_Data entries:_
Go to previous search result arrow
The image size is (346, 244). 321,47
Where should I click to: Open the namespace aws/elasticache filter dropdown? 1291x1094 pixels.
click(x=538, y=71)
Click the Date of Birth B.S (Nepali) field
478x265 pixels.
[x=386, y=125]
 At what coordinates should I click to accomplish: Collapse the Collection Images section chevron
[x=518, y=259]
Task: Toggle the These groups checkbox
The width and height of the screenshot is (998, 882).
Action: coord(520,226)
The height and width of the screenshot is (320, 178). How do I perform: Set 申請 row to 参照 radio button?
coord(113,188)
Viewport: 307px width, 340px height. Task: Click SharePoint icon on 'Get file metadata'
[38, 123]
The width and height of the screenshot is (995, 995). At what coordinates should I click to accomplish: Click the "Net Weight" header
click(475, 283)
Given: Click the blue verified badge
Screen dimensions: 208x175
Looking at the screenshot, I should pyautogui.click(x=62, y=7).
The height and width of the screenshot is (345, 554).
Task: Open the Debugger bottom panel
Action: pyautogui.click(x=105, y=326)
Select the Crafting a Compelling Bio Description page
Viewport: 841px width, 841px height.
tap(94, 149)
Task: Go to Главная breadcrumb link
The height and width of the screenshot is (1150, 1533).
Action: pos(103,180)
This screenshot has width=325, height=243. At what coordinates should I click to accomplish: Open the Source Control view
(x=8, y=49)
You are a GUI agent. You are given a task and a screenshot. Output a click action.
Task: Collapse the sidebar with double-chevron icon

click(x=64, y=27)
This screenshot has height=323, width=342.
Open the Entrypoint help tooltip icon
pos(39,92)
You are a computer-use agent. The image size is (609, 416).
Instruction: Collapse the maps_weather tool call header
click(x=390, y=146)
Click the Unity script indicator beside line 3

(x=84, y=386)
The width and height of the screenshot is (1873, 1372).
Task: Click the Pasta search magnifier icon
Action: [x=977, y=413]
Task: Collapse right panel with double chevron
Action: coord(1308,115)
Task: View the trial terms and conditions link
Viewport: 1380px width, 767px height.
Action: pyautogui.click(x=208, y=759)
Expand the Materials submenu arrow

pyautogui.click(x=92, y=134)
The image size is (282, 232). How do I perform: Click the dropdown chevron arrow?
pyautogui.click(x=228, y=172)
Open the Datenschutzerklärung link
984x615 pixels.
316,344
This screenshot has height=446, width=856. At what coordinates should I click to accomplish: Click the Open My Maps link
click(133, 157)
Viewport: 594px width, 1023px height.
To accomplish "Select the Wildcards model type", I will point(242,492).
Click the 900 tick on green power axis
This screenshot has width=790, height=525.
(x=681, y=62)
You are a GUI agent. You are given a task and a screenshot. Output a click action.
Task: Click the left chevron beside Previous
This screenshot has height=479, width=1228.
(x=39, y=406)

_Exercise instructions:_ Reproduce these lines exactly as they appear.

_Solved problem:_
Go to previous search result arrow
The image size is (346, 244). 321,47
Where should I click to: Open the namespace aws/elasticache filter dropdown? 1291x1094 pixels.
click(x=538, y=71)
Click the Date of Birth B.S (Nepali) field
478x265 pixels.
[x=386, y=125]
 At what coordinates should I click to accomplish: Collapse the Collection Images section chevron
[x=518, y=259]
Task: Toggle the These groups checkbox
The width and height of the screenshot is (998, 882).
Action: coord(520,226)
The height and width of the screenshot is (320, 178). How do I perform: Set 申請 row to 参照 radio button?
coord(113,188)
Viewport: 307px width, 340px height. Task: Click SharePoint icon on 'Get file metadata'
[38, 123]
The width and height of the screenshot is (995, 995). At what coordinates should I click to accomplish: Click the "Net Weight" header
click(475, 283)
Given: Click the blue verified badge
Screen dimensions: 208x175
Looking at the screenshot, I should pyautogui.click(x=62, y=7).
The height and width of the screenshot is (345, 554).
Task: Open the Debugger bottom panel
Action: pyautogui.click(x=105, y=326)
Select the Crafting a Compelling Bio Description page
Viewport: 841px width, 841px height.
tap(94, 149)
Task: Go to Главная breadcrumb link
The height and width of the screenshot is (1150, 1533).
Action: pos(103,180)
This screenshot has width=325, height=243. At what coordinates should I click to accomplish: Open the Source Control view
(x=8, y=49)
You are a GUI agent. You are given a task and a screenshot. Output a click action.
Task: Collapse the sidebar with double-chevron icon

click(x=64, y=27)
This screenshot has height=323, width=342.
Open the Entrypoint help tooltip icon
pos(39,92)
You are a computer-use agent. The image size is (609, 416).
Instruction: Collapse the maps_weather tool call header
click(x=390, y=146)
Click the Unity script indicator beside line 3

(x=84, y=386)
The width and height of the screenshot is (1873, 1372).
Task: Click the Pasta search magnifier icon
Action: [x=977, y=413]
Task: Collapse right panel with double chevron
Action: coord(1308,115)
Task: View the trial terms and conditions link
Viewport: 1380px width, 767px height.
Action: pyautogui.click(x=208, y=759)
Expand the Materials submenu arrow

pyautogui.click(x=92, y=134)
The image size is (282, 232). How do I perform: Click the dropdown chevron arrow?
pyautogui.click(x=228, y=172)
Open the Datenschutzerklärung link
984x615 pixels.
316,344
This screenshot has height=446, width=856. At what coordinates should I click to accomplish: Click the Open My Maps link
click(133, 157)
Viewport: 594px width, 1023px height.
To accomplish "Select the Wildcards model type", I will point(242,492).
Click the 900 tick on green power axis
This screenshot has width=790, height=525.
(x=681, y=62)
You are a GUI agent. You are given a task and a screenshot. Output a click action.
Task: Click the left chevron beside Previous
This screenshot has height=479, width=1228.
(x=39, y=406)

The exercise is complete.